Authorship is exhibitionism, and readers a species of voyeur.
~ Terri Guillemets
Being an author is being in charge of your own personal insane asylum.
~ Terri Guillemets
In writing, you either stick with it and keep revising until it's done, no matter how long it takes — or set it aside a few years until you've distanced yourself enough to get it right. The wait is just as excruciating as the work.
~ Terri Guillemets
Writing helps keep me sane — or at least a pen's length from insane.
~ Terri Guillemets
The best writers always make poetry, whether it comes out prose or verse.
~ Terri Guillemets
Ink and paper are sometimes passionate lovers, oftentimes brother and sister, and occasionally mortal enemies.
~ Terri Guillemets
He transforms every bottle of ink into a scrolling trail of metaphors.
~ Terri Guillemets
Love letters and poems aren't the least bit difficult to write, if you write directly from your heart into the ink and don't channel through your brain first.
~ Terri Guillemets
Writing — a race to the typewriter keys before that brilliant idea flees
~ Terri Guillemets
Ink on paper is as beautiful to me as flowers on the mountains — God composes, why shouldn't we?
~ Terri Guillemets
EDITOR... a bit of sandpaper applied to all forms of originality by the publisher-proprietor...
~ Elbert Hubbard, 1914
If I fall asleep with a pen in my hand, don't remove it — I may be writing in my dreams.
~ Terri Guillemets
There are living days and there are writing days. But you can never have the writing without the living. And if you've got writer's block you'd better go have yourself a day of living to fix it, rather than beating on an idling brain.
~ Terri Guillemets
You should write and read all day...
~ Mary Mills Mackay
A harsh critique is a pen stab through the heart — and the resultant inkbleed.
~ Terri Guillemets
They'll find ink in my veins and blood on my typewriter keys.
~ Terri Guillemets
Calligraphy, a spiritual art that has been forgotten in favor of an emotionless keyboard.
~ Stefan Boldisor, via Goodreads
One ought to write only when one leaves a piece of one's flesh in the inkpot each time one dips one's pen.
~ Leo Tolstoy
Poets don't draw. They unravel their handwriting and then tie it up again, but differently.
~ Jean Cocteau
She drinks pints of coffee and writes little observations and ideas for stories with her best fountain pen on the linen-white pages of expensive notebooks. Sometimes, when it's going badly, she wonders if what she believes to be a love of the written word is really just a fetish for stationery. The true writer, the born writer, will scribble words on scraps of litter, the back of a bus ticket, on the wall of a cell. Emma is lost on anything less than 120gsm.
~ David Nicholls, One Day, 2009
When they were in school, Peter used to say that everything you do is a self-portrait.... "The only thing an artist can do is describe his own face." You're doomed to being you. This, he says, leaves us free to draw anything, since we're only drawing ourselves. Your handwriting. The way you walk. Which china pattern you choose. It's all giving you away.... Everything is a self-portrait.

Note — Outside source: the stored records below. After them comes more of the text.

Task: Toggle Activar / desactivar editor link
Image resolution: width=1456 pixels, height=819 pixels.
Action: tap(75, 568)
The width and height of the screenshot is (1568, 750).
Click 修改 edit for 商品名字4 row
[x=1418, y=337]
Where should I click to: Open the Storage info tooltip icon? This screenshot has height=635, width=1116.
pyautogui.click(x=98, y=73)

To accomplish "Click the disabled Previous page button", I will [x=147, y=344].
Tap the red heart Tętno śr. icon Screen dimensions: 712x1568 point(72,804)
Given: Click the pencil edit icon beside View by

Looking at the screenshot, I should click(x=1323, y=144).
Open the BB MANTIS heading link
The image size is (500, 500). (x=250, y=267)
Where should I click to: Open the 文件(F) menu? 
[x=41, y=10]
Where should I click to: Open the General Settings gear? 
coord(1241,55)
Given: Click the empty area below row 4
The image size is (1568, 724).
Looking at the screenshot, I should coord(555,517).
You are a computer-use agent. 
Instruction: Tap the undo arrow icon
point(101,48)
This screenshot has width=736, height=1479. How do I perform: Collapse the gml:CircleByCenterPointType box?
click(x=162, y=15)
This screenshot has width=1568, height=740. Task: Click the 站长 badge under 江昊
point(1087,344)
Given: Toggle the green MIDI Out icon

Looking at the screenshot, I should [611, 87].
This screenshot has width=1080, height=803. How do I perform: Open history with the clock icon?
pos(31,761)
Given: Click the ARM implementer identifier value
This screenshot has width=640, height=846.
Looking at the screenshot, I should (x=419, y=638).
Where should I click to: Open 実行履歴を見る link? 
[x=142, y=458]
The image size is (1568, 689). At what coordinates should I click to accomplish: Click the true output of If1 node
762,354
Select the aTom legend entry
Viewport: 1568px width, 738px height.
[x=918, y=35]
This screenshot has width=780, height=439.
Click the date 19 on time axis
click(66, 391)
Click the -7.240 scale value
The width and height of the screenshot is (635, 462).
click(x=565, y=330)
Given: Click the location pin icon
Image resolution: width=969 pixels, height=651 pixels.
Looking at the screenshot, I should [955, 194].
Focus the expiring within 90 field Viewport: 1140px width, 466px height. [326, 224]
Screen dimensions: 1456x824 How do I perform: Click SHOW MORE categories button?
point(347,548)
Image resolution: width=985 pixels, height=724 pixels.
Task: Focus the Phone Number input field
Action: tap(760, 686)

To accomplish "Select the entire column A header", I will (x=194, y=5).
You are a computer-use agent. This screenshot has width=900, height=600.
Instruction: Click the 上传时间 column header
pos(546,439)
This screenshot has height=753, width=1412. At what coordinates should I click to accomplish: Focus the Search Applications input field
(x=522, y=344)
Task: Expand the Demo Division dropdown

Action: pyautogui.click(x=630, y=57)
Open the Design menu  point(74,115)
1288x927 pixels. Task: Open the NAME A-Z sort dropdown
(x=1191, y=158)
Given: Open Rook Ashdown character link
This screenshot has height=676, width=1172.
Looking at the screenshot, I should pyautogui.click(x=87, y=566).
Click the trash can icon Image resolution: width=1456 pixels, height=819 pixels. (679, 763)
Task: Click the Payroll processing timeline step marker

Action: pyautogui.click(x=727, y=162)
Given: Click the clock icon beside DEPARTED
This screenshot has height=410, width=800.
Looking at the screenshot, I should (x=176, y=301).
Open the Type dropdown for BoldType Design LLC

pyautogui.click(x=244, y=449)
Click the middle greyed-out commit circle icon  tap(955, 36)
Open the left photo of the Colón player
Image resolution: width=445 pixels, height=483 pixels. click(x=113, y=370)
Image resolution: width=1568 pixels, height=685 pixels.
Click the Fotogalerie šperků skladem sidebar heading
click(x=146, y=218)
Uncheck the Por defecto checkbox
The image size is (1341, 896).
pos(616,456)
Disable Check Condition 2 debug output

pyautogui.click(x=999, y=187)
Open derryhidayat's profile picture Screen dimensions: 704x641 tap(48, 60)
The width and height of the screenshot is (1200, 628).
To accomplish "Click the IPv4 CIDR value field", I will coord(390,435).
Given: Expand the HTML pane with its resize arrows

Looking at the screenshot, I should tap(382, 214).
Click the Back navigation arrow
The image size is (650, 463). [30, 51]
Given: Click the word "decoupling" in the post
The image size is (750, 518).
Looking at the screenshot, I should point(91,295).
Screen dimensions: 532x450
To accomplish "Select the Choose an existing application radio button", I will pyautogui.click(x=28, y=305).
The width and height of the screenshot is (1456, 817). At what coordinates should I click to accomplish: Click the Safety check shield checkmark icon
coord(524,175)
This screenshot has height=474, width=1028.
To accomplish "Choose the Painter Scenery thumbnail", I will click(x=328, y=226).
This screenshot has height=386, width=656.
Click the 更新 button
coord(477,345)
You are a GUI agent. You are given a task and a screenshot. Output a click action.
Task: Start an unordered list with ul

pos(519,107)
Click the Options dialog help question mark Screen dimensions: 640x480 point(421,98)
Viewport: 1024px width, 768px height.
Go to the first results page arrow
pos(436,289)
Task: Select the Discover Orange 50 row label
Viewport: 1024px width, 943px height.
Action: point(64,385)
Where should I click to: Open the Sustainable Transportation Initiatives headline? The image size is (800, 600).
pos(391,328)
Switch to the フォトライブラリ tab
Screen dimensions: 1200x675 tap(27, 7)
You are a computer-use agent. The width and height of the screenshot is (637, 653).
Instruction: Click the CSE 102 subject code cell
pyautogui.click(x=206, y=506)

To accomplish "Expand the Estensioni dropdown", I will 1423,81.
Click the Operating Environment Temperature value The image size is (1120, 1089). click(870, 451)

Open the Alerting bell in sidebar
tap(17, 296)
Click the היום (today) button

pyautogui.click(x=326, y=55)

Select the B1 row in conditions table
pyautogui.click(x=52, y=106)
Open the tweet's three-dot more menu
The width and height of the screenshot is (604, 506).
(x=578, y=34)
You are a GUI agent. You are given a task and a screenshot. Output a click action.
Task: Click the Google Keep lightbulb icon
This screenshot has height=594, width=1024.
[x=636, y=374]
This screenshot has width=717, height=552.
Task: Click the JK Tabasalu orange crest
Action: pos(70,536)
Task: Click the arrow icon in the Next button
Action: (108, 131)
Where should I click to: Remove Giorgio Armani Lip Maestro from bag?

~ Chuck Palahniuk, Diary, 2003
"And when once the itch of literature comes over a man, nothing can cure it but the scratching of a pen." "But if you have not a pen, I suppose you must scratch any other way you can." "To be sure... I have seen a litherary gentleman in a sponging house do crack things on the wall, with a bit of burnt stick..."
~ Samuel Lover, Handy Andy, 1841
Man is the most alive of living things. In him the traits which distinguish the animate from the inanimate become most pronounced. This is particularly true of his creativeness, which is essentially life giving. It introduces order into the randomness of nature... and is actuated not only by the present environment but by memories and goals.
~ Eric Hoffer
The only gift is a portion of thyself.... the poet brings his poem... the farmer, corn... the painter, his picture; the girl, a handkerchief of her own sewing. This is right and pleasing, for it restores society in so far to its primary basis, when a man's biography is conveyed in his gift... But it is a cold, lifeless business, when you go to the shops to buy me something which does not represent your life and talent, but a goldsmith's.